Música Permite realizar los ejercicios con música de fondo. Hay que tener en cuenta que en la opción predeterminada esta opción está activada.
En este entorno, el paciente se encontrará en el fondo del mar, rodeado de un paraje acuático, que ayudará a inducir el estado de relajación buscado.
VARIABLES DE CONFIGURACIÓN
Introducción Esta se reproducirá cuando se inicie el ejercicio. Se recomienda que en la primera sesión se active la introducción opcional para que el paciente comprenda la importancia de una correcta respiración y la metodología del ejercicio.

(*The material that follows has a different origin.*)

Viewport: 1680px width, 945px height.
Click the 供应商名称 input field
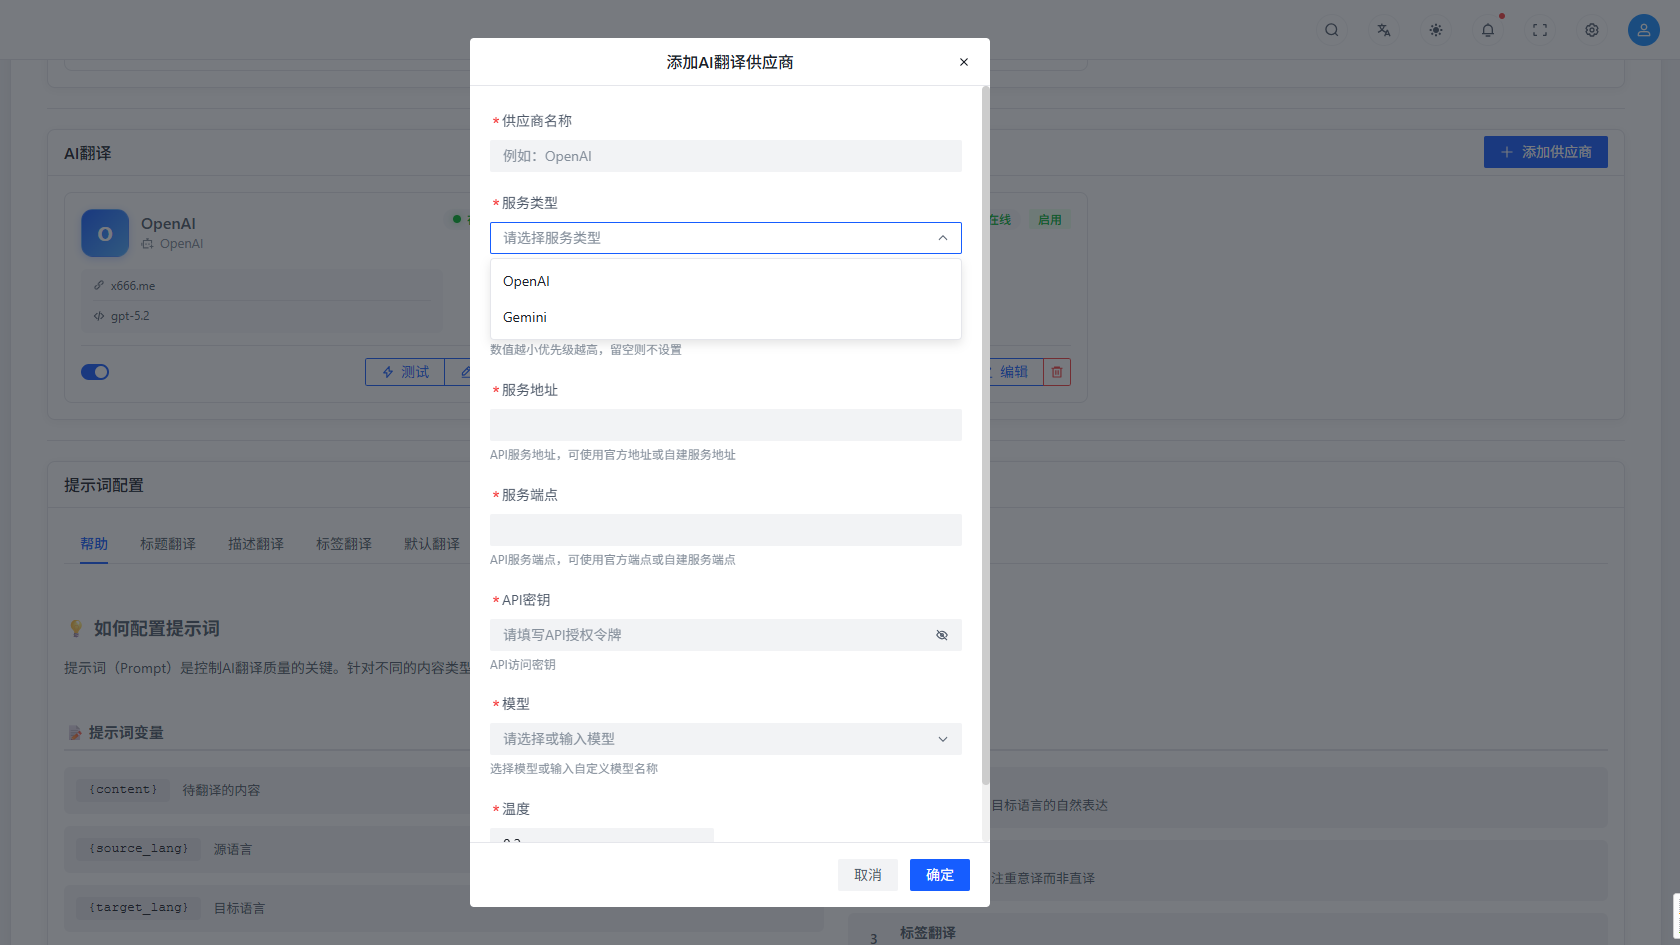(x=725, y=156)
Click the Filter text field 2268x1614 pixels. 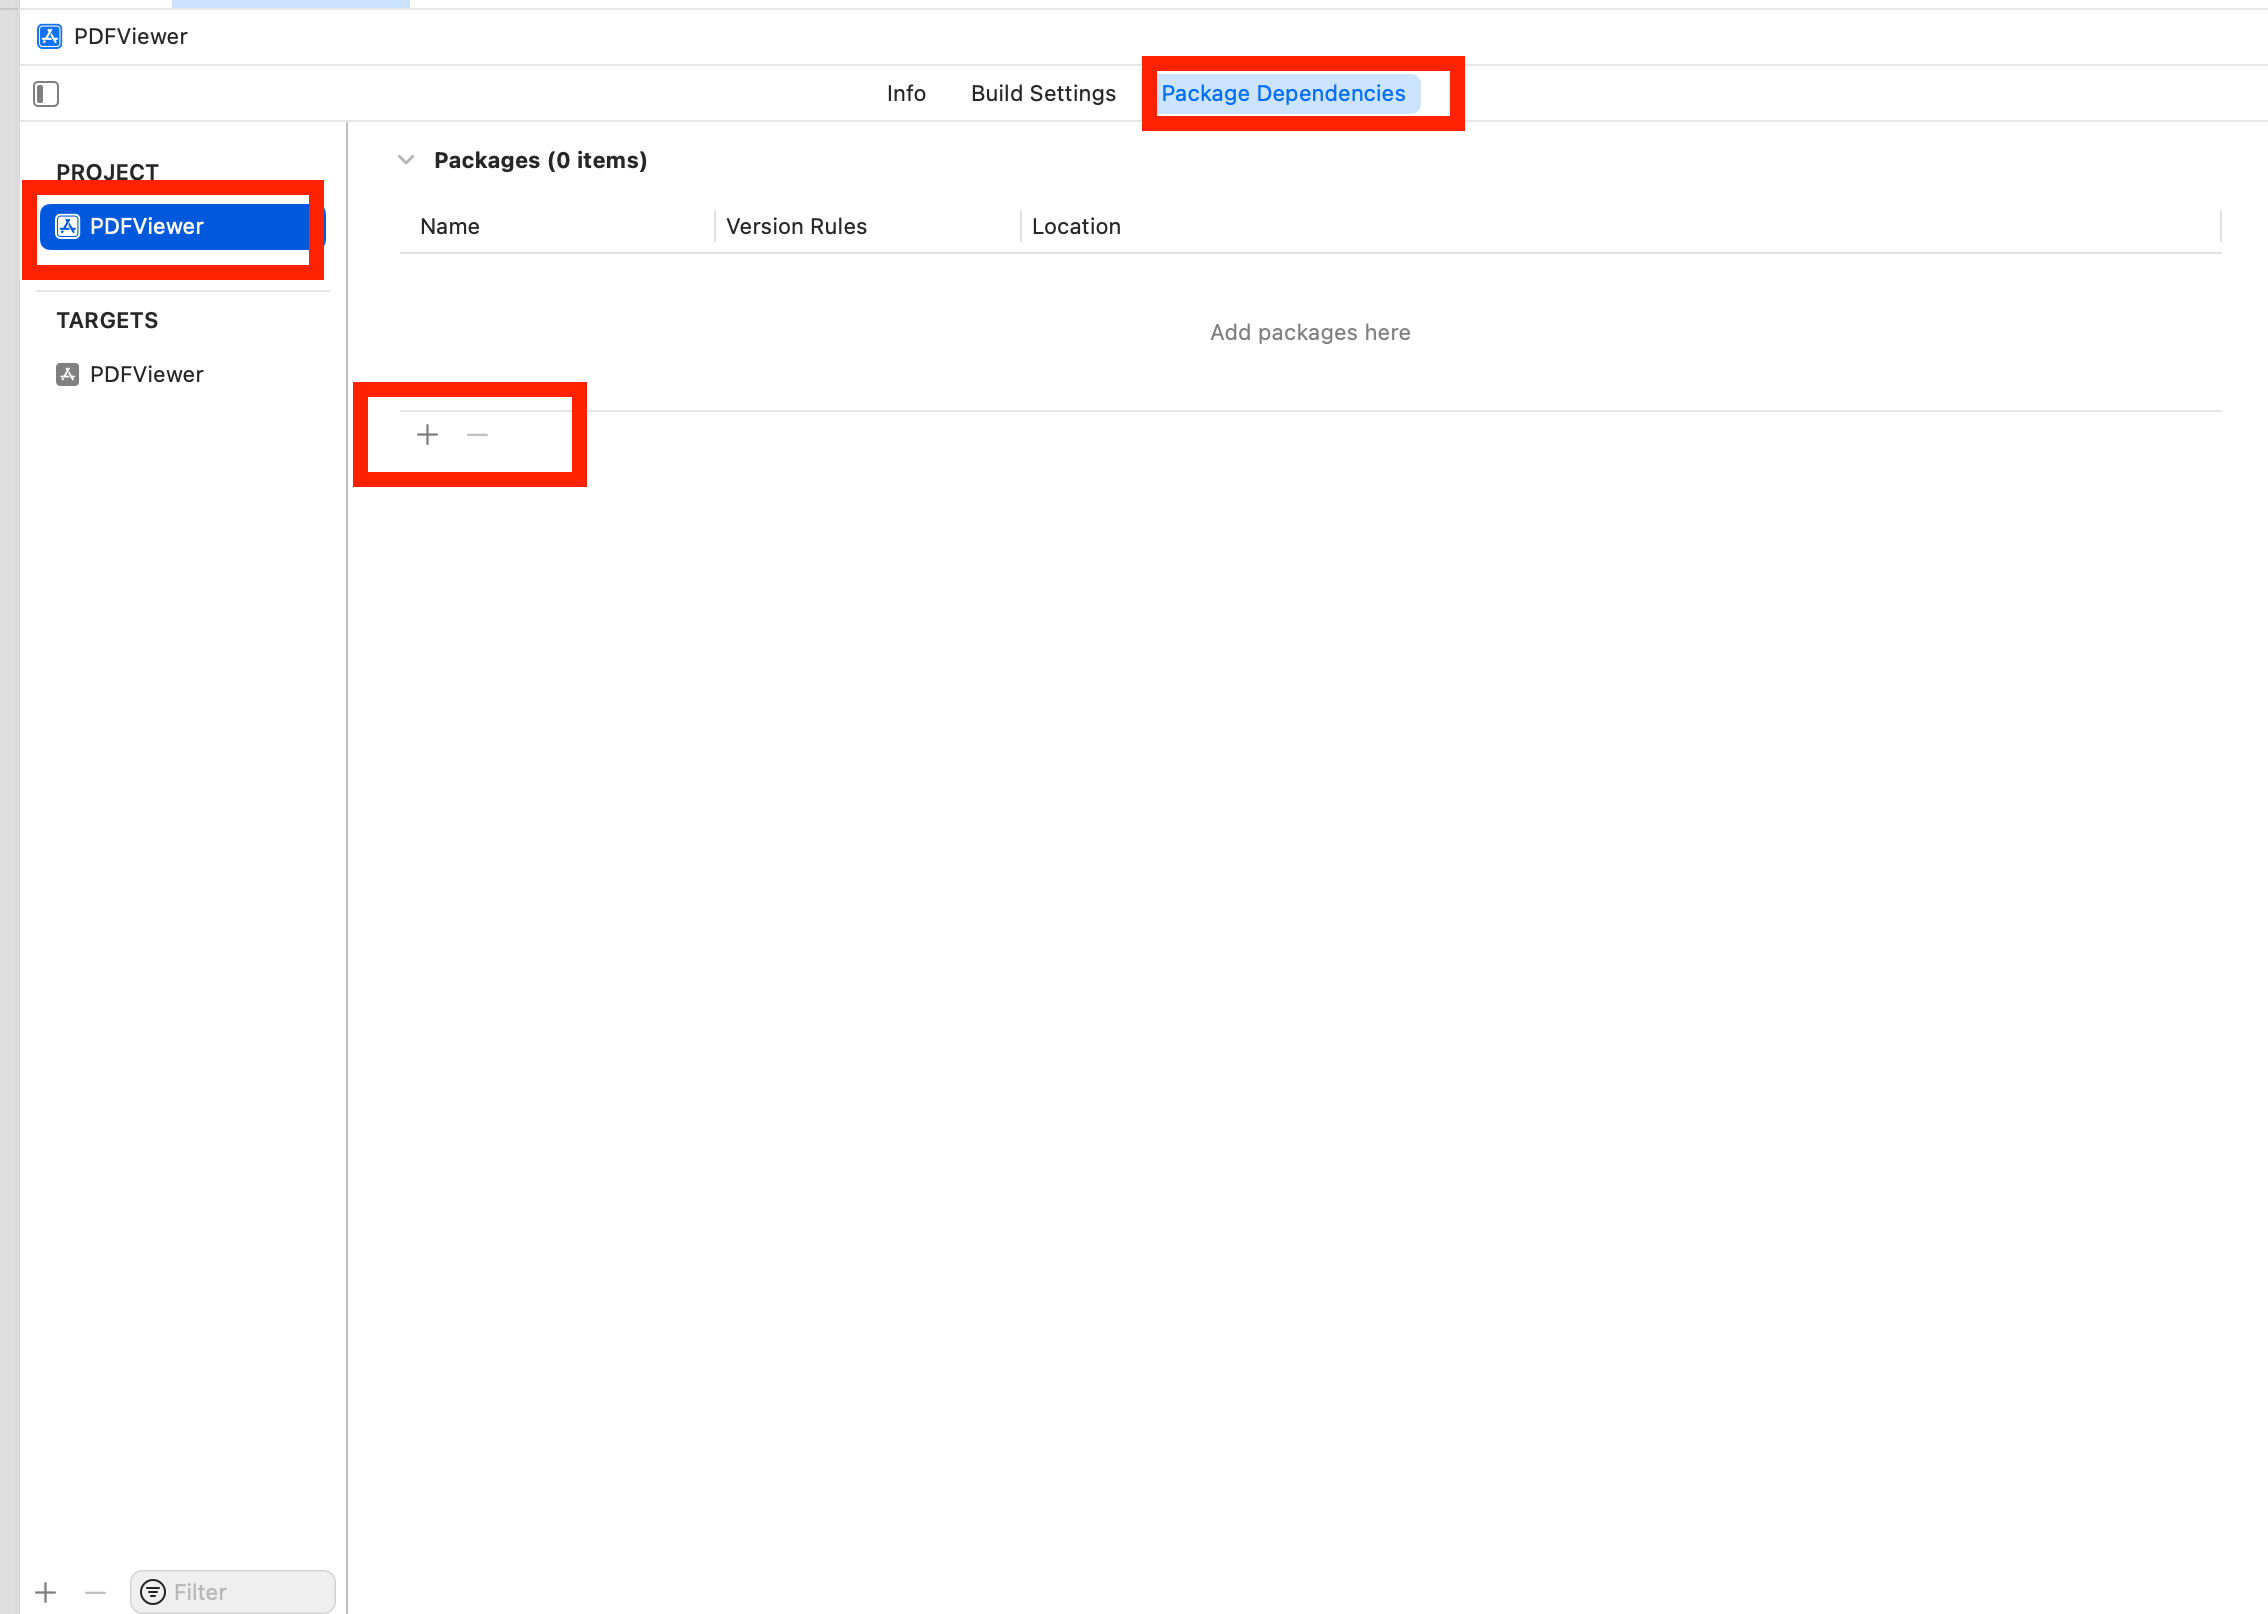tap(250, 1592)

Referencia visual El paciente tiene la opción de interactuar y decidir con qué objeto 3D quiere realizar los ejercicios de relajación en función de sus preferencias:
Caballito de mar
Medusa
Pez globo
Música Permite realizar los ejercicios con música de fondo. Hay que tener en cuenta que en la opción predeterminada esta opción está activada.
Guía de audio Permite elegir si la guía de audio es una voz femenina o masculina.
EVENTOS
Duración exhalación/inhalación Ajustar la duración del periodo de Exhalar e Inhalar de 3 a 12 segundos.
En este entorno, el paciente se encontrará en medio de una pradera, rodeado de un paraje natural, que ayudará a inducir el estado de relajación buscado.
VARIABLES DE CONFIGURACIÓN
Referencia visual El paciente tiene la opción de interactuar y decidir con qué objeto 3D quiere realizar los ejercicios de relajación en función de sus preferencias:
Pelota
Loto
Buho
Música Permite realizar los ejercicios con música de fondo. Hay que tener en cuenta que en la opción predeterminada esta opción está activada.
Guía de audio Permite elegir si la guía de audio es una voz femenina o masculina.
EVENTOS
Duración exhalación/inhalación Ajustar la duración del periodo de Exhalar e Inhalar de 3 a 12 segundos.